Reputation: 31
I am trying to find words that are similar to two different words. I know that I can find the most similar word with FastText but I was wondering if there is a way to find a keyword that is similar to two keywords. For example, "apple" is similar to "orange" and also similar to "kiwi". So, what I want to do is if I have two words, "organ" and "kiwi", then I would like to get a suggestion of the keyword "apple" or any other fruits. Is there a way to do this?
Upvotes: 0
Views: 723
Reputation: 359
I have used the Gensim W2V implementation for such computations for years now, but Gensim has also FastText implementation: https://radimrehurek.com/gensim/models/fasttext.html
Upvotes: 0
Reputation: 3536
I think that there isn't out of the box function for this feature.
In any case, you can think about this simple approach:
A small note: this is a crude approach.

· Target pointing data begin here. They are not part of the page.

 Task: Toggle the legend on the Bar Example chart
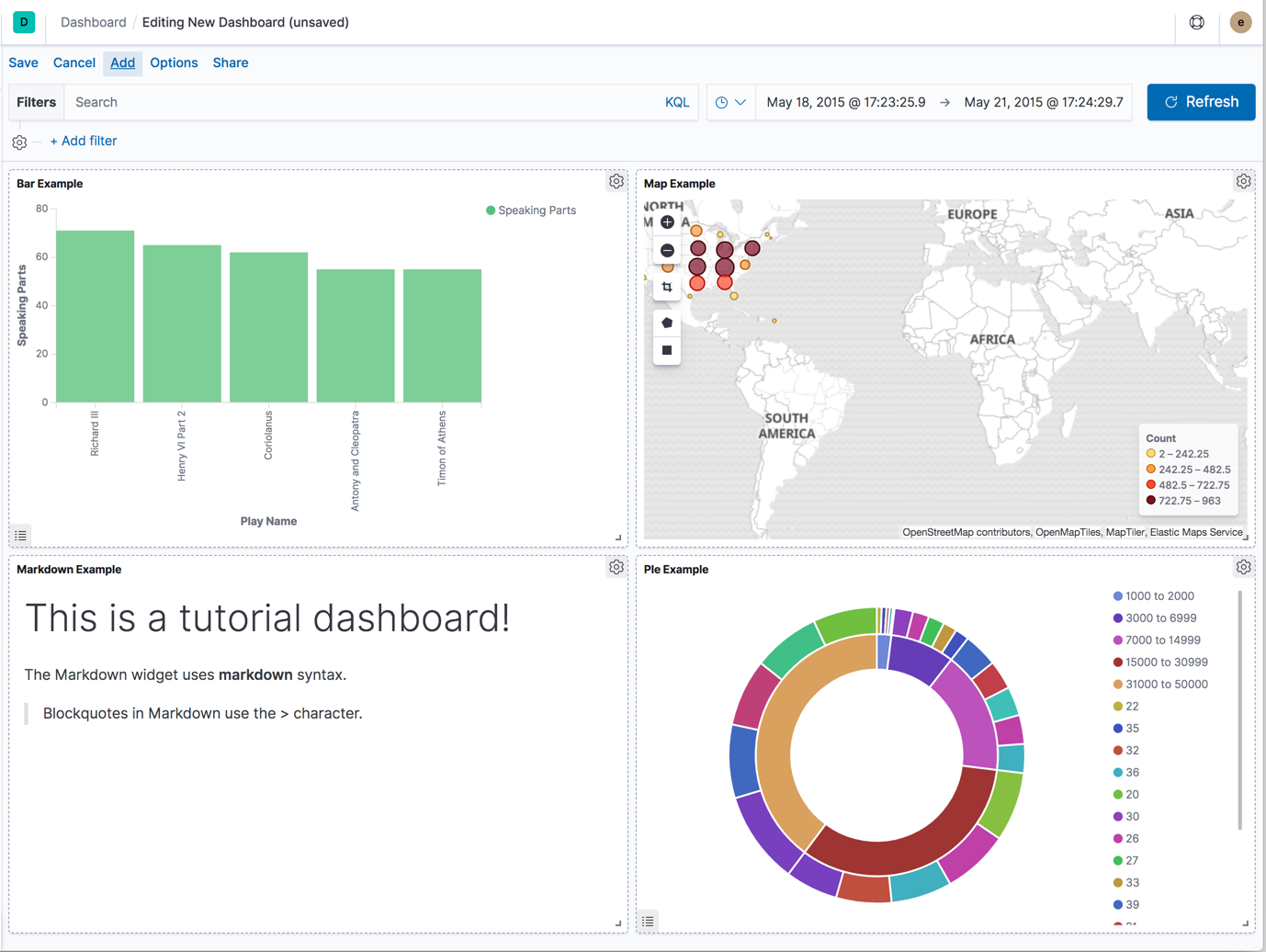(20, 535)
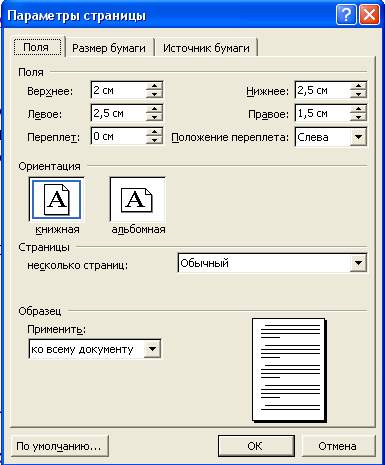The height and width of the screenshot is (465, 385).
Task: Click the page preview thumbnail in Образец
Action: click(289, 370)
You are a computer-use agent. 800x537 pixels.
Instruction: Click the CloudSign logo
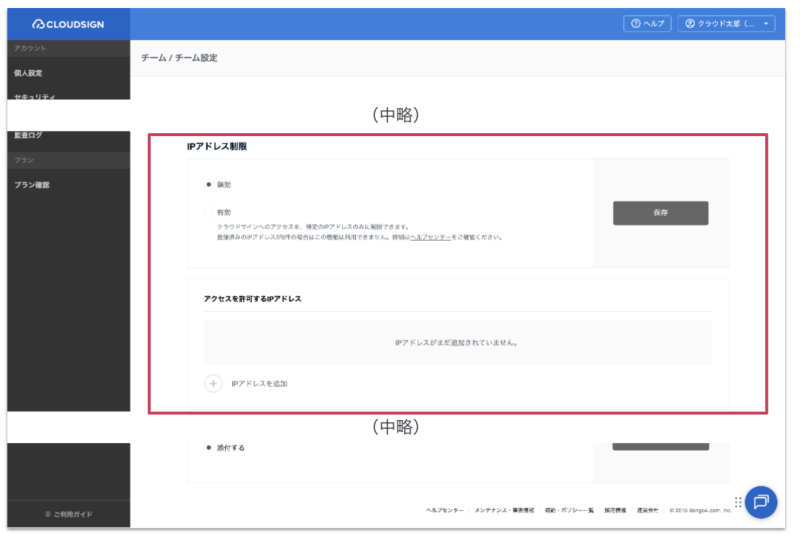[x=67, y=24]
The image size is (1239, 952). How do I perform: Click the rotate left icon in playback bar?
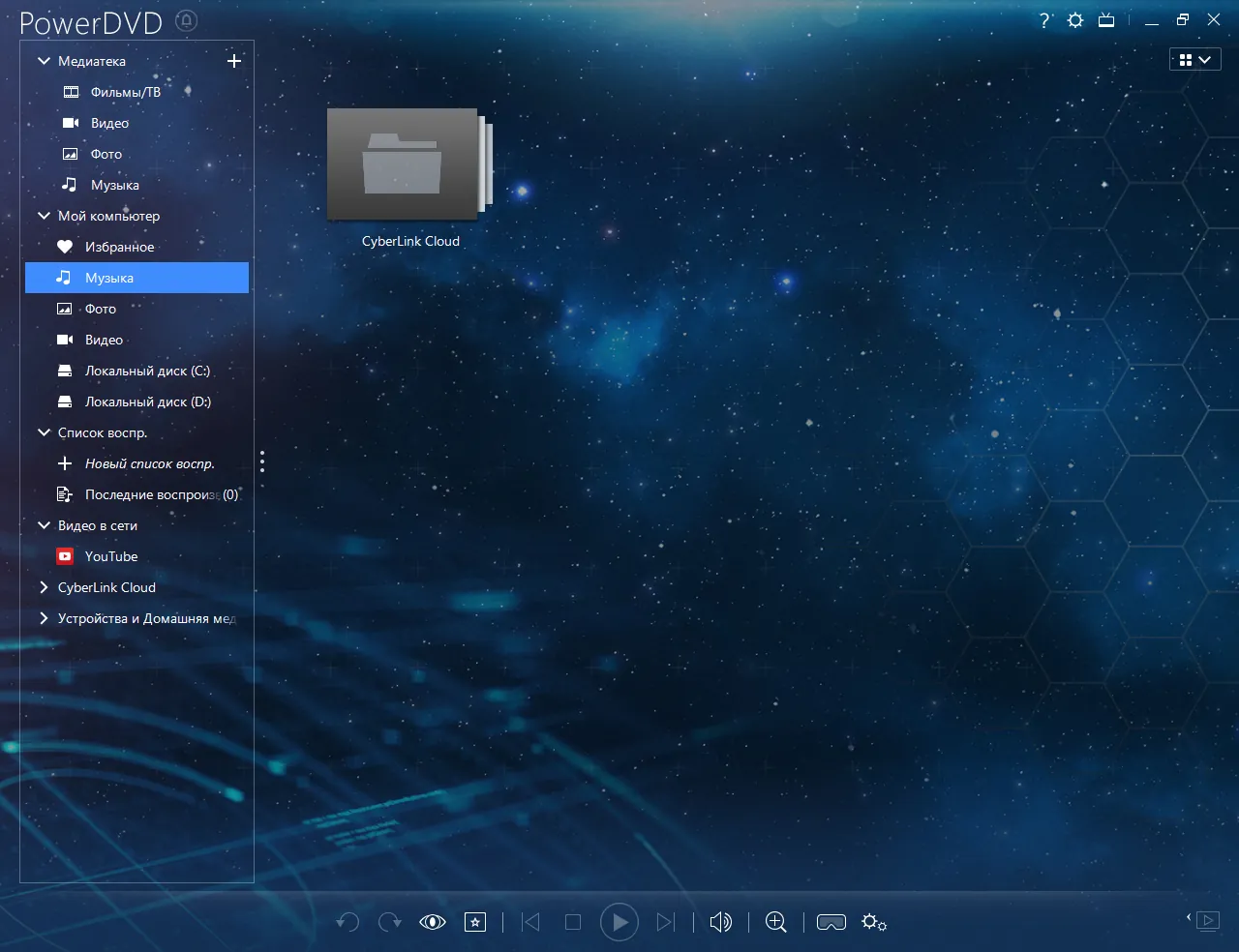pos(348,922)
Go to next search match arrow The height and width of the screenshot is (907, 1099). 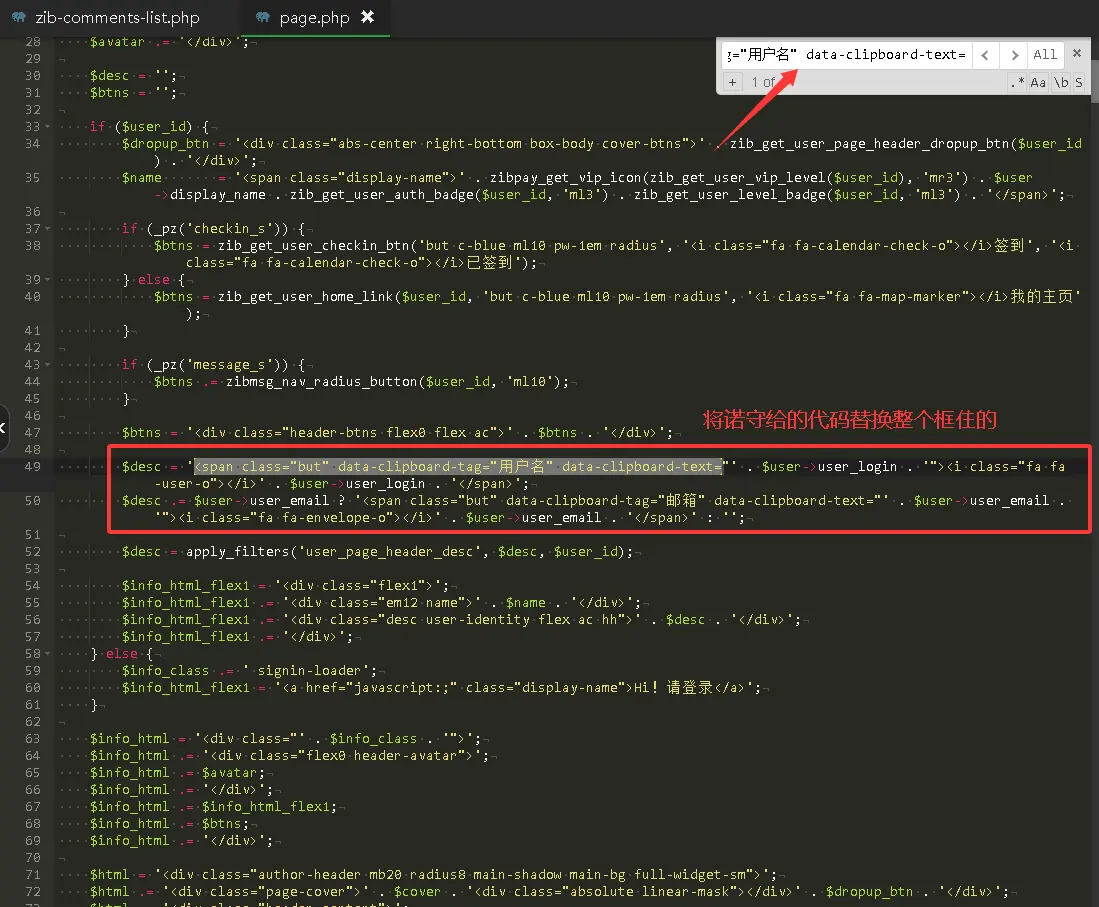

If necessary, even more sophisticated operations can be performed using the similarity cosine.
Code example:
import fasttext
# load the pretrained model
# (in the example I use the Italian model)
model=fasttext.load_model('./ml_models/cc.it.300.bin')
# get nearest neighbors for the interested words (100 neighbors)
arancia_nn=model.get_nearest_neighbors('arancia', k=100)
kiwi_nn=model.get_nearest_neighbors('kiwi', k=100)
# get only words sets (discard the similarity cosine)
arancia_nn_words=set([el[1] for el in arancia_nn])
kiwi_nn_words=set([el[1] for el in kiwi_nn])
# compute the intersection
common_similar_words=arancia_nn_words.intersection(kiwi_nn_words)
Example output (in Italian):
{'agrume',
'agrumi',
'ananas',
'arance',
'arancie',
'arancio',
'avocado',
'banana',
'ciliegia',
'fragola',
'frutta',
'lime',
'limone',
'limoni',
'mandarino',
'mela',
'mele',
'melograno',
'melone',
'papaia',
'papaya',
'pera',
'pompelmi',
'pompelmo',
'renetta',
'succo'}
Upvotes: 0